I'll say one thing for management at Corporate Express: It's decisive. These guys may not be good businessmen. They may not be too bright. Or particularly good at math.

But decisive? Yeah, they're that.

The story
After weeks of rumors, Staples (Nasdaq: SPLS) finally bid for its European rival on Tuesday, offering approximately $10.63 per share of Corporate Express (CE), $3.7 billion cash in all. It took CE management all of two hours to review the bid and declare that, "this proposal significantly undervalues the company and fails to reflect Corporate Express' prospects."

Balderdash
CE management has destroyed roughly two-thirds of shareholder value over the past year, as the share price fell from $15 a year ago to just over $5 before rumors of the takeover began circulating. Judging from the track record, shareholders could be forgiven for wondering whether CE, under its current management, has any "prospects" at all. And don't tell me "retail is bad all over." Costco (Nasdaq: COST) is doing just fine. Wal-Mart's (NYSE: WMT) and Staples are basically flat over the past year. Even housing market-plagued Home Depot (NYSE: HD) has fallen only half as hard as CE.

In fact, seeing just the hope of a change in stewardship drive CE's stock price up nearly 40% yesterday, I'd say the votes are in -- shareholders want CE management to sell out.

Stop whining
But what about CE's argument that it's worth more than Staples is offering? Absurd. Look at the valuations in this industry:

P/S

P/E

Operating Margin

Staples

0.84

16.2

8.2%

Corporate Express

0.45

14.2

3.6%

Office Depot (NYSE: ODP)

0.25

7.4

4.5%

OfficeMax (NYSE: OMX)

0.20

8.7

3.6%

All other data courtesy of Capital IQ, a division of Standard & Poor's, and Yahoo! Finance, based on trailing-12-month data. Corporate Express valuations based on the $3.7 billion price offered by Staples.

Just a few weeks ago, CE was selling for the lowest price-to-sales and price-to-earnings ratios in this sector. (And rightly so. Did I mention how management wiped out two-thirds of shareholder value in 12 months?) Today, Staples is offering multiples higher than rivals (other than itself) for a company that produces operating margins inferior to most of the industry. Far from undervaluing CE, I'd say Staples is doing these guys a favor.

Walk with me
But the real beneficiaries of Staples' bid -- if it goes through -- would be the shareholders. Not just CE's, but Staples', too. Walk through a few more numbers with me, and I'll show you why.
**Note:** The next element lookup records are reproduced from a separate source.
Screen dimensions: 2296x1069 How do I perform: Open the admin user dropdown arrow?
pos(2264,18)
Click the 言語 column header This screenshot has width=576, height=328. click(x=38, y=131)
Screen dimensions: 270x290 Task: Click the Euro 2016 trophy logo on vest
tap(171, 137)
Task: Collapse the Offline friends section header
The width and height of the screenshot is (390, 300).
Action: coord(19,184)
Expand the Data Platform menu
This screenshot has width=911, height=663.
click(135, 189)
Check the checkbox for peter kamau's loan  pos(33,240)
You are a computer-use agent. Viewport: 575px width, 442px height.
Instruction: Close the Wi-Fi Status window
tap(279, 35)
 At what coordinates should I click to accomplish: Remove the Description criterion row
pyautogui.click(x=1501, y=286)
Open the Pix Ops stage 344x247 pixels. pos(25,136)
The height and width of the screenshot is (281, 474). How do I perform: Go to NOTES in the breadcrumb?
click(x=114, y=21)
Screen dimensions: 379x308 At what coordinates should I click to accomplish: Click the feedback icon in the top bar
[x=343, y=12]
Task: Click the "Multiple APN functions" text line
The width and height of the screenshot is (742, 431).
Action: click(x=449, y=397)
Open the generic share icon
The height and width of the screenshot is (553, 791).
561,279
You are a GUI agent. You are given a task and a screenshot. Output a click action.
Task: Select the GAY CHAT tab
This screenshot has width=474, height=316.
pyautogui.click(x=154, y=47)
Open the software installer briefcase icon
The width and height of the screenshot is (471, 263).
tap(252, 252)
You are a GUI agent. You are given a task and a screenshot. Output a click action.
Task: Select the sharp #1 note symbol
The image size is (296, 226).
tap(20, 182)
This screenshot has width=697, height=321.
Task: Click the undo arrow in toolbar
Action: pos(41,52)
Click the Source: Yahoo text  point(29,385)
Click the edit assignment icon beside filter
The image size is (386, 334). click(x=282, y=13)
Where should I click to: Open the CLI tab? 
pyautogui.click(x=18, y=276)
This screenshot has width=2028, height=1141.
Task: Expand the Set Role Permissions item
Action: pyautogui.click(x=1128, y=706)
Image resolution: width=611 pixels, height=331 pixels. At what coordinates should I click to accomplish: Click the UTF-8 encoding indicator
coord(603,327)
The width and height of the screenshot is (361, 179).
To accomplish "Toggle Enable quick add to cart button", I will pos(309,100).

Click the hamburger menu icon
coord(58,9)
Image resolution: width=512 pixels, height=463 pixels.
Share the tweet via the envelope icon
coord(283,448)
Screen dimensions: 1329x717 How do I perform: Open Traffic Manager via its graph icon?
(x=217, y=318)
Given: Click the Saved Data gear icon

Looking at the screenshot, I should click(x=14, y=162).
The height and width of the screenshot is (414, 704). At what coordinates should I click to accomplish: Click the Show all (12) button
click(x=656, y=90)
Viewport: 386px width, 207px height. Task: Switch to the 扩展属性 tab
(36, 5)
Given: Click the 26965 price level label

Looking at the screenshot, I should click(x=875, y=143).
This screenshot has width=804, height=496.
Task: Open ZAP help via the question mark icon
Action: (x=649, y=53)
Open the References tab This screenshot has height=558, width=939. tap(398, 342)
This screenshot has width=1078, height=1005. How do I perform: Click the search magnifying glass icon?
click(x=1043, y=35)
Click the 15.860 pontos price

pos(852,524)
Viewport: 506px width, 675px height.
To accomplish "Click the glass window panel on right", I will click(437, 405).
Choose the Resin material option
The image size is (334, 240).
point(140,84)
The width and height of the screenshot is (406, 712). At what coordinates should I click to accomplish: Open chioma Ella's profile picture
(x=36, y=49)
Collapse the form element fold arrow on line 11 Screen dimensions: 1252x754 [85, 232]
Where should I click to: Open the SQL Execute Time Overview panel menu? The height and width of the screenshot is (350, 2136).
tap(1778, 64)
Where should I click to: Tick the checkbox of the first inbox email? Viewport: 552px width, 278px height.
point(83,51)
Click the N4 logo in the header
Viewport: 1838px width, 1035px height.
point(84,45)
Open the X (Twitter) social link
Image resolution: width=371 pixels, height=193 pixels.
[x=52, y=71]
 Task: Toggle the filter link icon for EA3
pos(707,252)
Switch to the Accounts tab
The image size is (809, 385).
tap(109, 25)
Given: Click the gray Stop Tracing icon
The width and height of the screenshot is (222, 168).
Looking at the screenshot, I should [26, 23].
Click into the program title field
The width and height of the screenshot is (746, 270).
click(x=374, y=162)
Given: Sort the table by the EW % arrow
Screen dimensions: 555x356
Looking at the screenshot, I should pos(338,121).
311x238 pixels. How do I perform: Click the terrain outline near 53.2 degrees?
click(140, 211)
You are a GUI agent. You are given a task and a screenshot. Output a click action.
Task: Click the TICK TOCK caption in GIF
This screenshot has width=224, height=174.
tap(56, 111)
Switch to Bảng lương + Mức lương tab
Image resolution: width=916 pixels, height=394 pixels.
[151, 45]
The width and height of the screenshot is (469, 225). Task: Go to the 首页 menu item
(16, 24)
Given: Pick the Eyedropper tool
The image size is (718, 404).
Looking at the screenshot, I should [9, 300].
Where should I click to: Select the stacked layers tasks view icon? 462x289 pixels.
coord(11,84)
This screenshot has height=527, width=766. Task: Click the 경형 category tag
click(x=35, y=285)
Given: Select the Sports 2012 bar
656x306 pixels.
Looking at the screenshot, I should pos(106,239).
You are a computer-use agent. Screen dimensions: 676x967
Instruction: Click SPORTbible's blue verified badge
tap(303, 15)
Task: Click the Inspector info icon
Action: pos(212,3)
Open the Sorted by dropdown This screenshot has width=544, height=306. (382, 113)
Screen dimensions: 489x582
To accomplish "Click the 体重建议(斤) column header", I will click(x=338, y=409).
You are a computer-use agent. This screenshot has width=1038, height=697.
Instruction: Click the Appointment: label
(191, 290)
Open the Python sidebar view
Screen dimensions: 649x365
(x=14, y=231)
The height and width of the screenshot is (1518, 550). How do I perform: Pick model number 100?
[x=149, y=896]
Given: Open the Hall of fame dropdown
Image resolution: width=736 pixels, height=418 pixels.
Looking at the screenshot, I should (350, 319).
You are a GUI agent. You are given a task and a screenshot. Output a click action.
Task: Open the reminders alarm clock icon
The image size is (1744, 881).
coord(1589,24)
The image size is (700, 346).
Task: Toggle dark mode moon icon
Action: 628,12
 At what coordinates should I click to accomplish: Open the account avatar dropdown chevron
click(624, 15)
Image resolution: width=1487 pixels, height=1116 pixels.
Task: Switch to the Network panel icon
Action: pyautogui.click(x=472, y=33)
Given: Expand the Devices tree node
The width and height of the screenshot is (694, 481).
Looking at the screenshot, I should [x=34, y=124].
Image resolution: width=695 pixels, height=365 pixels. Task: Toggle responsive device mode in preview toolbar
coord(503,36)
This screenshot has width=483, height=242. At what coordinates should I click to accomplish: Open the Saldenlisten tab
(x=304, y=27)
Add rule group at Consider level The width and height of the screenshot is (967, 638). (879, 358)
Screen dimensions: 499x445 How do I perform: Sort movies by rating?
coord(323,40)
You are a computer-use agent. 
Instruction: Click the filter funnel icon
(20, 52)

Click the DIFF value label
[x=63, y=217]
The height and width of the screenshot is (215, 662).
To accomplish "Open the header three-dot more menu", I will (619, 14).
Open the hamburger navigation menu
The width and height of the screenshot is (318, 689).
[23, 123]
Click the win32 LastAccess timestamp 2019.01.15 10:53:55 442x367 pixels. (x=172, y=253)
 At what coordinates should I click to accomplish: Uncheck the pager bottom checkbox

Right now, Staples consists of three businesses:

  • North American Retail: Staples' big boxes earned 9.6% operating margins on $9.9 billion in sales over the 12 months ending November 2007.
  • North American Delivery, which delivers office supplies directly to businesses. Staples' second biggest business earns 10.7% margins on $5.8 billion in sales.
  • International: Staples' redheaded stepchild gets a mere 2.1% operating margin on $2.4 billion in business. When he recommended Staples to Stock Advisor members last year, Fool co-founder Tom Gardner identified this as Staples' weakest link.

CE casts a near mirror image:

  • CE sold $3 billion in 2007 in North America, earning a mere 2.8% margin.
  • In contrast, "international" is CE's strong suit. Here the firm gets 5.5% margins on $2.1 billion in revenue.
  • (CE has two corollary businesses providing printing and graphics services. Combined, these two earn 4% margins on $1.2 billion in sales.)

A match made in heaven
It's the mirror images cast by the two firms that make this match so very good for both sides. Staples and CE complement each other perfectly. Consider for a moment what might happen if Staples succeeds in buying CE. Assume Staples can bring CE's North American business up to Staples' own standards. Assume further that with the added scale of CE's existing operations, Staples can translate CE's international margins into its own global business. (For ease of reference, let's just leave CE's corollary units alone.) What might this look like?

  • North American Retail: Staples' existing big boxes would pull in $10.2 billion at a 9.6% margin. That's $980 million.
  • North American Delivery: Take Staples' $6.5 billion, add $3 billion from CE, and you get $9.5 billion. At Staples' 10.7% operating margin, that's $1.02 billion in profit.
  • International: $4.5 billion at CE's 3.2% margin gives us $144 million.
  • Corollary businesses: About $48 million.

Together, a combined Staples-Corporate Express could potentially generate roughly $25 billion in total revenues and nearly $2.2 billion in operating profit, based on Staples' domestic margins and Corporate Express' international margins.

Compared to the $1.9 billion the two companies earned separately over the last 12 months, that makes for a 16% improvement.

Foolish takeaway
This deal will rescue CE shareholders from management immediately. For Staples shareholders, the deal pays for itself in as little as six years. That makes it a no-brainer in my book.